Lets say I have $n+1$ integers $x, x+1, x+2, ..., x+n$ which are unsigned. If I apply a hidden permutation $\sigma$ to the bits (right to left) of each respective number I have $x_0', x_1', x_2'$. ($x=\sum_{i} b_i * 2^i, x_0'=\sum_{i} b_{\sigma(i)} * 2^i, ...$)
I know I can get find $x$ as I know $\sigma$ and thus $\sigma^{-1}$. Is it possible for an attacker to calculate find $x$ or $\sigma$ or $x+n+1$?
For example if I give you 5 integers in 8.
01100100
11100100
00100110
10100110
01100110
Can you derive that $\sigma = (1\ 8\ 5) (2\ 7\ 4\ 3)$ or $x=42$?
My current rough thinking is that you can tell whether $x$ is divisible by two in the first two results by whether one bit turns on or two bits turn off and a new one turns on.

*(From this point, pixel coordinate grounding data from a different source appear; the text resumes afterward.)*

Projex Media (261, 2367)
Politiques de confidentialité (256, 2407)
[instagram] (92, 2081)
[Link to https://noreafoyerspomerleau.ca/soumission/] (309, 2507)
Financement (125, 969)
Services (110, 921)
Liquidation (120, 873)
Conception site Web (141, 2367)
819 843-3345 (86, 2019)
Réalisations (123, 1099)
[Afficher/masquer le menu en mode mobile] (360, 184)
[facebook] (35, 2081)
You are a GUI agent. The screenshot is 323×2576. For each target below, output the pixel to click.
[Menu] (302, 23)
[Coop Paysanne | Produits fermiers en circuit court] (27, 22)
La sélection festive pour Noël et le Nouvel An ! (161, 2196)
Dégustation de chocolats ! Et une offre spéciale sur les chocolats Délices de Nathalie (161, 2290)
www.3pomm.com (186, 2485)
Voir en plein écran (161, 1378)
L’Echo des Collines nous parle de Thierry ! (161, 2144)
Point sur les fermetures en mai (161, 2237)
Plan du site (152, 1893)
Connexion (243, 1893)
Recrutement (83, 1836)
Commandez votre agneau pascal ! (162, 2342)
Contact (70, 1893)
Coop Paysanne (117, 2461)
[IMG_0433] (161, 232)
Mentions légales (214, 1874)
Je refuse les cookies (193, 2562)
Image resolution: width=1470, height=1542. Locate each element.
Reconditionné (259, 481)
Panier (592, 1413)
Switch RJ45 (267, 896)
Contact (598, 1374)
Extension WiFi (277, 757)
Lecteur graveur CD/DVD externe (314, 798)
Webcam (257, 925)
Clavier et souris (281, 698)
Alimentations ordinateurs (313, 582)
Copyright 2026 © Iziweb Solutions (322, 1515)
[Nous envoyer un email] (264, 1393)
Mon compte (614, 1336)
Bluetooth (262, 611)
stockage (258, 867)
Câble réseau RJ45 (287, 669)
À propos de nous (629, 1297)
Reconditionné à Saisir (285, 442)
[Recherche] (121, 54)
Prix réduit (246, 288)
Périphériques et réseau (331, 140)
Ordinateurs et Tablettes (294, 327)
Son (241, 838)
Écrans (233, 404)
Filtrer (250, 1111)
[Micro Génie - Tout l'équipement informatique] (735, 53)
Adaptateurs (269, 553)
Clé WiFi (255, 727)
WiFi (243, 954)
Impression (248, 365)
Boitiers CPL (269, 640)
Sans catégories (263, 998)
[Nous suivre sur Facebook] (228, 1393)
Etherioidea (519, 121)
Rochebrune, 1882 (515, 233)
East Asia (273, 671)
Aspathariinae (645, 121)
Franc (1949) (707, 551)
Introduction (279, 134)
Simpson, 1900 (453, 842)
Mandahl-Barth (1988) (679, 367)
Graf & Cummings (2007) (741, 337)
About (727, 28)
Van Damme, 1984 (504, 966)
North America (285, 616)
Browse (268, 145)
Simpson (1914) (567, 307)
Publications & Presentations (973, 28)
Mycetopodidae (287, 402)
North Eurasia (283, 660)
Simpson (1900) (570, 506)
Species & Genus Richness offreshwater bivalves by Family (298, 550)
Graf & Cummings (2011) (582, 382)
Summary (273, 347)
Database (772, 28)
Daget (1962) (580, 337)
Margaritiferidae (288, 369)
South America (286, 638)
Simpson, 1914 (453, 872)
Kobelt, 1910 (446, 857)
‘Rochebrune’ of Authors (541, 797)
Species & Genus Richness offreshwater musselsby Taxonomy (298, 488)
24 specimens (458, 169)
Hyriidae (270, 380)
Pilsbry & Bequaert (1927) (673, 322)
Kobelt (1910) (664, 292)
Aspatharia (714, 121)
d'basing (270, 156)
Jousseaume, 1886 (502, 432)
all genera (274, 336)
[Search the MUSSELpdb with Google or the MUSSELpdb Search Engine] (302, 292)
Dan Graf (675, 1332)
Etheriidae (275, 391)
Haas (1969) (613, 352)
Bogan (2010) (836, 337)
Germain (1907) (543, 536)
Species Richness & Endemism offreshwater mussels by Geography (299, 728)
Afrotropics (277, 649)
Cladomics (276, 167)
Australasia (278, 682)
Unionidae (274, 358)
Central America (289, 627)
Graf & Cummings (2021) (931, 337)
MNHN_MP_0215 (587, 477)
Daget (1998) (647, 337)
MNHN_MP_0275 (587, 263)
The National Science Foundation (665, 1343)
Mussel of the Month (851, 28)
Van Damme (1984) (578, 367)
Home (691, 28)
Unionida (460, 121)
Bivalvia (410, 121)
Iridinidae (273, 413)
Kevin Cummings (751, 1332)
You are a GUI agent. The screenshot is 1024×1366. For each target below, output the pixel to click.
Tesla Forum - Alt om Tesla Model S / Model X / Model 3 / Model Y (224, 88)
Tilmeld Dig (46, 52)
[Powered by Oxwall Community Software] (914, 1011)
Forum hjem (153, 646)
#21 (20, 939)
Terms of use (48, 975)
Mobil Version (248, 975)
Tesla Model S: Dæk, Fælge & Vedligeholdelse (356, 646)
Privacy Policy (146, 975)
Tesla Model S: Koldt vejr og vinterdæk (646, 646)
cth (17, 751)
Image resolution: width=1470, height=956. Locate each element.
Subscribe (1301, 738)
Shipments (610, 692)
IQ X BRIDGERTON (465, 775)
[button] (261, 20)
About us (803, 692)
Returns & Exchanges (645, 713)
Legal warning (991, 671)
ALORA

Then to find whether divisible by $2^n$ you would need $2^n$ numbers (as the bit change for $2^n$ happens only after all the previous cases?) therefore you would need $2^{n-1}$ previous integers to find $x$ (and thus you could then find $\sigma$ and then $x+n+1$)?
Bonus: what would happen if I now told you I applied an bijective function $f(x)$ (but didn't tell you the definition of $f$) before I applied $\sigma$. Is it possible to find $x$ then?